The increase in living standards and reduction of poverty confirms that globalization creates net economic benefits for society. Firstly, globalization improves living standards through specialization and increased efficiencies. To start, less restrictive trade policies allow goods, services, ideas, and technology to flow more freely around the world. This creates an opportunity for specialization to occur on a global scale so that different aspects of production occur where the highest operational efficiency and lowest cost of production exists. For instance, China imports unprocessed wood from other countries (like Canada) because it is more accessible and overall cheaper than producing it domestically (Kozak & Canby, 2007, p.2). These cost-savings make goods more affordable for consumers, which increases people’s real income and living standards because people can now afford more with the same amount of money. Additionally, the improved flow of technological innovations increases product affordability because technological improvements increase production capacity or reduce the amount of labor needed to meet the demand. The resulting cost-savings for consumers from specialization and technological improvements increase their real income and by extension, living standards.

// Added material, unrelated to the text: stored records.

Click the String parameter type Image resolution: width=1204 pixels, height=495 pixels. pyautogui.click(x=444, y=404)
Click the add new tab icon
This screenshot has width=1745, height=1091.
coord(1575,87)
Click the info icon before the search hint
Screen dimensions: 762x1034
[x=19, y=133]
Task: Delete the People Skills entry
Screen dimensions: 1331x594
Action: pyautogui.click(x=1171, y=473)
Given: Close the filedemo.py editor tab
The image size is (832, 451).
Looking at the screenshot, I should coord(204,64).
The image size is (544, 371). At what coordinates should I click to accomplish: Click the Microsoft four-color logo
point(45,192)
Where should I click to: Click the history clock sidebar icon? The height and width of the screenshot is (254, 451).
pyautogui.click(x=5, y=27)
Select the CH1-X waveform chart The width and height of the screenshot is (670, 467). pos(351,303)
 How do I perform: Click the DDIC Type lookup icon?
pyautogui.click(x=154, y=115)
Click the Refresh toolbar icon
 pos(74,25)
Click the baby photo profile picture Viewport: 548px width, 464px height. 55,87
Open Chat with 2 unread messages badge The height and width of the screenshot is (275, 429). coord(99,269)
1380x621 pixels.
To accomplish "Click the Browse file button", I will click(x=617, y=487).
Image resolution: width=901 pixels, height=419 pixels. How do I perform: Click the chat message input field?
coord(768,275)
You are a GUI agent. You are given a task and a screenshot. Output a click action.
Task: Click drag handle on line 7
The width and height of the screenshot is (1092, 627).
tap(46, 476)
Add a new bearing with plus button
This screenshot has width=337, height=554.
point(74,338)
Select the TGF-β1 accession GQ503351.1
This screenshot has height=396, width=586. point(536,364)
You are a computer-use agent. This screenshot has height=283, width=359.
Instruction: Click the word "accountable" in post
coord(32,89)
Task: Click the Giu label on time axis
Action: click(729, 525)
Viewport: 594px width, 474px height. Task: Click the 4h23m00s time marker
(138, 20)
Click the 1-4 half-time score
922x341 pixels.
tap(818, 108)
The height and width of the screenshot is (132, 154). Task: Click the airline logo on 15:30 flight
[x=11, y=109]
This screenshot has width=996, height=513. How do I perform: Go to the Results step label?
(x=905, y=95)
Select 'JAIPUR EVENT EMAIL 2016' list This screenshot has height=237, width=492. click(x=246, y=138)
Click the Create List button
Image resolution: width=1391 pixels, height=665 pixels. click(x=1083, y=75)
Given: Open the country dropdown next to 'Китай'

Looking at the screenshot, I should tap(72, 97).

Secondly, the reduction in poverty also illustrates the net benefits of globalization. Critics of globalization often claim that it actually increases poverty. However, empirical evidence shows a significant reduction in poverty during the most recent period of globalization (Segerstrom, 2010, p.6), both in absolute and relative terms. One study that confirms this trend reported that between 1981 and 2007, the number of people living on less than $1 per day decreased by 351 million people, while another study added that the number of people living on less than $2 per day decreased by another 200 million between 1980 and 1998 (Kocowicz, 2013, p.7). In relative terms, because of the simultaneous increase in the world’s population, these studies indicate that “while in 1970 about 40 percent of the world’s population was living in absolute poverty, that percentage diminished to just 24 percent in 1998” (Kacowicz, 2013, p.7). Studies such as this highlight the beneficial aspects of globalization. Nonetheless, the increasing living standards and decreasing levels of poverty show only a general trend. They do not reflect the uneven distribution of these gains.

In shifting perspective from analyzing society’s net economic benefits to examining who benefits most from globalization, we begin to see the extent of the unequal distribution of benefits—one of the major criticisms from anti-globalists. The criticisms of the inequality created and perpetuated by globalization pertain to the individual, national, and international levels, causing social unrest and political instability. On an individual level, people “tend to gain from globalization in proportion to the amount of wealth they already had” (Aisbett, 2003, p.31). This means that in relative terms, everyone is gaining similarly, but in absolute terms, the richest are gaining more than the poor. To illustrate this discrepancy, Milanovik (2016) graphically contrasts relative and absolute gains in real income (p. 11,25). The relative results suggest that people around the middle of the global income level (mostly the “emerging middle class” of developing nations) gained most, but were closely followed by the richest 1% (Milanovik, 2016, p.11). Meanwhile, the biggest losers experienced no gain in relative terms—a group that largely consists of the “lower middle class of the rich world” (Milanovik, 2016, p.11). In contrast, this same information presented as absolute gains shows that the richest 5% of people in the world received 44% of the total global income gain, while 80% of the world’s lowest earners shared 26% of total gains. Of that 26%, similar percentages of the lower middle class and the emerging middle class received 3% and 2% respectively (Milanovik, 2016, p.25). The sense of injustice arising from the stark contrast of absolute gains is further compounded by people’s tendency to place greater importance on absolute inequality than relative inequality (Aisbett, 2003, p.27). Thus, as globalization perpetuates absolute inequality, it generates more criticism and drives social unrest such as the Occupy Wall Street movement.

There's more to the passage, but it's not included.